--- Start Record list ---

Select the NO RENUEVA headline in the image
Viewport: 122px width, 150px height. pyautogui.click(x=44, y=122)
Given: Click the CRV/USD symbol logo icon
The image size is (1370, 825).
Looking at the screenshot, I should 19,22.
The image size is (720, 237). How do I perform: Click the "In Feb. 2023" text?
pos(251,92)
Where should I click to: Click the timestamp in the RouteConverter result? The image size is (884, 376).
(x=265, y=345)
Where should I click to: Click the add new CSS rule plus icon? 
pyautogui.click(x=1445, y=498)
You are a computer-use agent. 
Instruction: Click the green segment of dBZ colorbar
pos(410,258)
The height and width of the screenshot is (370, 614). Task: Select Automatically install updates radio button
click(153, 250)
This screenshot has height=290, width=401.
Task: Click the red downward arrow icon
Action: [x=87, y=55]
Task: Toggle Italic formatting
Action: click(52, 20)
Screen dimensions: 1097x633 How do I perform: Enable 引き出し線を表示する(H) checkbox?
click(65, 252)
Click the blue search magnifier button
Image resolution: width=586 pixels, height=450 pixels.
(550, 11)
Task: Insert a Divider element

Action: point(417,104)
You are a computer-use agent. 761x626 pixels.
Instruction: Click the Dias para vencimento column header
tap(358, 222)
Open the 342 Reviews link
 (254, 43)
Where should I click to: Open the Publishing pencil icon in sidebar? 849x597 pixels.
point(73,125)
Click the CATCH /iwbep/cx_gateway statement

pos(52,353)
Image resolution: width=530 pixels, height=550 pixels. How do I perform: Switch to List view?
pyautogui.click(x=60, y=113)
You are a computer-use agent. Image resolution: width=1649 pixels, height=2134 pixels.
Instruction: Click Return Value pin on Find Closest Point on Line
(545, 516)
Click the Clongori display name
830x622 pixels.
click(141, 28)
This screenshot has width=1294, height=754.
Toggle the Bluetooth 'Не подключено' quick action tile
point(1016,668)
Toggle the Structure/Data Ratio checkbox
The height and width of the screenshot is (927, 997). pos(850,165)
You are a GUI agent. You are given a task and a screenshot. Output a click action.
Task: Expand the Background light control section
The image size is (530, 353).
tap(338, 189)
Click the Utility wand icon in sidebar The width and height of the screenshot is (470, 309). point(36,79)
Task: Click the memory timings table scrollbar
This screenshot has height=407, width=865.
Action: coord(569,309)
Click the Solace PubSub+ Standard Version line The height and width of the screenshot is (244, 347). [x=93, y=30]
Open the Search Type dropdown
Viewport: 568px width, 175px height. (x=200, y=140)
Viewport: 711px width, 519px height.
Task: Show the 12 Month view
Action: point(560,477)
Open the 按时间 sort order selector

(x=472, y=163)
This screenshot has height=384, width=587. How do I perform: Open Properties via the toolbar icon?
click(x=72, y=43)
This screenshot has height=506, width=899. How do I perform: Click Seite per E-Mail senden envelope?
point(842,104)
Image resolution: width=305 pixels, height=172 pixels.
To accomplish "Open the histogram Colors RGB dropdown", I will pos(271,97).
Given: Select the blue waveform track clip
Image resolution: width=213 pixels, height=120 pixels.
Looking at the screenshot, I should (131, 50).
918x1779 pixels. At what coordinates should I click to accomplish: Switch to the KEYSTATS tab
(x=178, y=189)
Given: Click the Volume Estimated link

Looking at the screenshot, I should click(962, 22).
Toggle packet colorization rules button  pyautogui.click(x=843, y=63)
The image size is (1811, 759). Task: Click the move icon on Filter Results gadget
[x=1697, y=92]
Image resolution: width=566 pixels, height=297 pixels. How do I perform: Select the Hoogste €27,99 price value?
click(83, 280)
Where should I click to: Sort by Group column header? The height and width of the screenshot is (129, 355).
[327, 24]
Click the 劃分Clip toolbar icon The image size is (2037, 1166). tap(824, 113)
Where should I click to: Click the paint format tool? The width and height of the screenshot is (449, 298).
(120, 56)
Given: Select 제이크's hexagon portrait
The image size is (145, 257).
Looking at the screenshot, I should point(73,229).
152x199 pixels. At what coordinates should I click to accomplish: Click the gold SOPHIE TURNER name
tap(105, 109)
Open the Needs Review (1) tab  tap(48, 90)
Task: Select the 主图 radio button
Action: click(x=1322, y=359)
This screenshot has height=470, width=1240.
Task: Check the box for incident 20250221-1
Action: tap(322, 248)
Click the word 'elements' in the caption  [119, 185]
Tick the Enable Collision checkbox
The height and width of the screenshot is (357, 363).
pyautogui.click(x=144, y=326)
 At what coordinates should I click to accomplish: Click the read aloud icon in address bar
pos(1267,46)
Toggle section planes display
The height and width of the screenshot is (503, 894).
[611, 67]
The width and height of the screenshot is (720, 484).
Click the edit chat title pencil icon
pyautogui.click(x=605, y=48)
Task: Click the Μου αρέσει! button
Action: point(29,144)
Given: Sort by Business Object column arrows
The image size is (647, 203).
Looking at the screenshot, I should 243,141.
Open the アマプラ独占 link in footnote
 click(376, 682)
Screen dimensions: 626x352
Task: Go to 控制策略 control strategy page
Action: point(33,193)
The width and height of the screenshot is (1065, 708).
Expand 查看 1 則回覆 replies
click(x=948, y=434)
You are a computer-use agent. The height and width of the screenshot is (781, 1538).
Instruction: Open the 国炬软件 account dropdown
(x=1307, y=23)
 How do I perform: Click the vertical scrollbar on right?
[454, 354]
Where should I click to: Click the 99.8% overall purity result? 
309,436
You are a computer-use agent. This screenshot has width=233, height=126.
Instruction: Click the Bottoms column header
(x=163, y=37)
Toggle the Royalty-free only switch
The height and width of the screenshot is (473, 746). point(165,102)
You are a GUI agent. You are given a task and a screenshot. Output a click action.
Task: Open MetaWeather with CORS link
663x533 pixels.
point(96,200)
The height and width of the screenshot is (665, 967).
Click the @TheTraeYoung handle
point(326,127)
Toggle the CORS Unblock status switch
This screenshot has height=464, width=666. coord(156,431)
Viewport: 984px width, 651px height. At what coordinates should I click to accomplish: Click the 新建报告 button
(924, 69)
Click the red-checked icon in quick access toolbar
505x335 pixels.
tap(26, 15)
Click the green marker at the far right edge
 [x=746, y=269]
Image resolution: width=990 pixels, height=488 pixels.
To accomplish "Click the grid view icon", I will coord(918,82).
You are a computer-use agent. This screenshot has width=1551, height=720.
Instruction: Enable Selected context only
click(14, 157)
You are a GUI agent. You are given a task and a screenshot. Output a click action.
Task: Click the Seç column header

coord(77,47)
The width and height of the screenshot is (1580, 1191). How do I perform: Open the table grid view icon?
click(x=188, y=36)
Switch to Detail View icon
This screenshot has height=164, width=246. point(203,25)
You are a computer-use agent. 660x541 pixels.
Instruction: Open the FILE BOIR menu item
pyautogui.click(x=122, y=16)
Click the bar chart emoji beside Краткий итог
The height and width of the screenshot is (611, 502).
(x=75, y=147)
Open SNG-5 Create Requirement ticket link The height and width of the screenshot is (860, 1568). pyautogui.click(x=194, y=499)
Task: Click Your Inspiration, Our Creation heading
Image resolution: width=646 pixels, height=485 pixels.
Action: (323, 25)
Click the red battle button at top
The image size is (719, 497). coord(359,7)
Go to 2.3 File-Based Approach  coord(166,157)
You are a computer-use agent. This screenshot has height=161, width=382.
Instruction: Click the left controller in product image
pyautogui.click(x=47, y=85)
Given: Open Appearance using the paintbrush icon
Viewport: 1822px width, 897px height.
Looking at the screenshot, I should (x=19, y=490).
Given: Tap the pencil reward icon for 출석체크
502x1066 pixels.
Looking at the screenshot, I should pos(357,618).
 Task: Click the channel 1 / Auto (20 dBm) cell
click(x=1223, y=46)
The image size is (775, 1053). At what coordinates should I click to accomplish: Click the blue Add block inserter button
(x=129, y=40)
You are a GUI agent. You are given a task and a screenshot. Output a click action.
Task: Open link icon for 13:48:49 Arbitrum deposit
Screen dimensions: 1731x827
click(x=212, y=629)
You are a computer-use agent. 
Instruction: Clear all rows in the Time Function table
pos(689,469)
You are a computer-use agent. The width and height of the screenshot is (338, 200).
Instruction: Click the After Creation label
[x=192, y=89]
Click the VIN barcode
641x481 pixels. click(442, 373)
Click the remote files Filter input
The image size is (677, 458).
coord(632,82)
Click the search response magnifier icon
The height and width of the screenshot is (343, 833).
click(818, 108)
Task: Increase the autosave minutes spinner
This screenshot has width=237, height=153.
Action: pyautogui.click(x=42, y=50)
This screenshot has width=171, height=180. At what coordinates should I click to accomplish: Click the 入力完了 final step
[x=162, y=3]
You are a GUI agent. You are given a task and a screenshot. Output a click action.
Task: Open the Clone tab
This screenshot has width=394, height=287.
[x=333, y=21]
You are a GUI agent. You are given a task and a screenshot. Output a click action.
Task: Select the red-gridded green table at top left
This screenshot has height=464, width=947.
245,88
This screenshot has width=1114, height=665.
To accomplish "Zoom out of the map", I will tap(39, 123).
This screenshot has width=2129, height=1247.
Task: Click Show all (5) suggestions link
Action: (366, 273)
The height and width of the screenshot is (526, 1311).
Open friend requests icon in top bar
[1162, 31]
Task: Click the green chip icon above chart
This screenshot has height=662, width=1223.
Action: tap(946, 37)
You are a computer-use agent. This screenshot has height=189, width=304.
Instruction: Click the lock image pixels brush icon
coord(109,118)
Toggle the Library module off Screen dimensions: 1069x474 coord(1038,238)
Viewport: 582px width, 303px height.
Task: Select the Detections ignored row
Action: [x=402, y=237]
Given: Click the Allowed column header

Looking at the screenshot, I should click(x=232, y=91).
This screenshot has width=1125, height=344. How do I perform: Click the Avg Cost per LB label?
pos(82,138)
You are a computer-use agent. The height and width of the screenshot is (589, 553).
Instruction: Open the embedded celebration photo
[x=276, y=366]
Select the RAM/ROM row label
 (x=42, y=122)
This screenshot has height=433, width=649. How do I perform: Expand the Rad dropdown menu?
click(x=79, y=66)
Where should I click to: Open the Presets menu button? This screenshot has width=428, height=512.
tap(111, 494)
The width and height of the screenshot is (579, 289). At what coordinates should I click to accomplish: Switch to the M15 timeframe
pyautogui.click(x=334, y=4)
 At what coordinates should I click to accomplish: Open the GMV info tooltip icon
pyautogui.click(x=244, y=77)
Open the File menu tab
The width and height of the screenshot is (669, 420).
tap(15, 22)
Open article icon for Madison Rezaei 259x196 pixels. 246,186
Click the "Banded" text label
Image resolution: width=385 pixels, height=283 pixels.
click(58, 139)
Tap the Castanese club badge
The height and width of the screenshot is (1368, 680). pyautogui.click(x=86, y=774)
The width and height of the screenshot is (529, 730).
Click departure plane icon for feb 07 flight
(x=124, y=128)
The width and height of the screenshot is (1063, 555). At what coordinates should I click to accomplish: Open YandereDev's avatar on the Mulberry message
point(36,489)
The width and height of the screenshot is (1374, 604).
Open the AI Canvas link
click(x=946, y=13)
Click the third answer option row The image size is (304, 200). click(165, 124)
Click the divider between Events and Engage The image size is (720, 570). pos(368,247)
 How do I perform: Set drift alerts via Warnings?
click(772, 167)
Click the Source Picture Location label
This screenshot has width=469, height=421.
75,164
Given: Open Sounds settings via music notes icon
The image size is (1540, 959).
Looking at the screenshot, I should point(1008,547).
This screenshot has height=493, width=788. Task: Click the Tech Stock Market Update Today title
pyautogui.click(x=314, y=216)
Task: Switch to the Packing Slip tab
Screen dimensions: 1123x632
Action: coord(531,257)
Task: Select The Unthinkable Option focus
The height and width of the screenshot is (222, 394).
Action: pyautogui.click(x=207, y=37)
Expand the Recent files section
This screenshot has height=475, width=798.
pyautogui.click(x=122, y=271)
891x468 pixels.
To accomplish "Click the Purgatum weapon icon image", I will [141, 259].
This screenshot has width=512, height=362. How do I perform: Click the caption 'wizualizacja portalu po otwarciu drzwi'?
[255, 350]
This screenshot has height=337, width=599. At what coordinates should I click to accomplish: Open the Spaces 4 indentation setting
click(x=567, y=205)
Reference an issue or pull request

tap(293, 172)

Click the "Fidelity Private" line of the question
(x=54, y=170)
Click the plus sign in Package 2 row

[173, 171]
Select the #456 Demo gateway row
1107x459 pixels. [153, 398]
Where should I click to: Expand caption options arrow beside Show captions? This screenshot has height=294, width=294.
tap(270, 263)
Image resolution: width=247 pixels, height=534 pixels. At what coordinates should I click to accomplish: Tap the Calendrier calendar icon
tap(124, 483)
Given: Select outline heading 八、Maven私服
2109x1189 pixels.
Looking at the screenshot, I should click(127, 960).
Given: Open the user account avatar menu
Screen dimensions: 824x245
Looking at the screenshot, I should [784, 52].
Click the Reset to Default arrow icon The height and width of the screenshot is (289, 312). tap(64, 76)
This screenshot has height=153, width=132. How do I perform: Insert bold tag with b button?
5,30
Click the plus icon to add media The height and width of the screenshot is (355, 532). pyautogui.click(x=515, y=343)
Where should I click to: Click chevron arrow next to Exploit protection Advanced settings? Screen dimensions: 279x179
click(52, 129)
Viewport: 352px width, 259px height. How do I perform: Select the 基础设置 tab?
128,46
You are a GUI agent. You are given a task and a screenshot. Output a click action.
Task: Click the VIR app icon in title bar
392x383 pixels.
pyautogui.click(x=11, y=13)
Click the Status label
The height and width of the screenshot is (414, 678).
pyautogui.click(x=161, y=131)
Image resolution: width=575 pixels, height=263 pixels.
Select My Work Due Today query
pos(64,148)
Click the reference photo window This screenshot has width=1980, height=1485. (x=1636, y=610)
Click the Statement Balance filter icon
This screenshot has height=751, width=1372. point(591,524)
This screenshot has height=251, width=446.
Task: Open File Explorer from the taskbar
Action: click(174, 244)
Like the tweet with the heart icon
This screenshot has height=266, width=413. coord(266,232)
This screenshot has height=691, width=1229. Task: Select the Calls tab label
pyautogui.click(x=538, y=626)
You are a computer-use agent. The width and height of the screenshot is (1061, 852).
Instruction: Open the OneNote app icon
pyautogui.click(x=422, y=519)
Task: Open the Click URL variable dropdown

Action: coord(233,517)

--- End Record list ---

*What the task asks*:
Rename "Bottoms" to "Tops" in the records, starting at the line that contains "Where should I click to: Click the 99.8%" and ending at the line that contains "point(96,200)". Give back only those lines, with nothing else changed.

*Response for this exercise*:
Where should I click to: Click the 99.8% overall purity result? 
309,436
You are a computer-use agent. This screenshot has width=233, height=126.
Instruction: Click the Tops column header
(x=163, y=37)
Toggle the Royalty-free only switch
The height and width of the screenshot is (473, 746). point(165,102)
You are a GUI agent. You are given a task and a screenshot. Output a click action.
Task: Open MetaWeather with CORS link
663x533 pixels.
point(96,200)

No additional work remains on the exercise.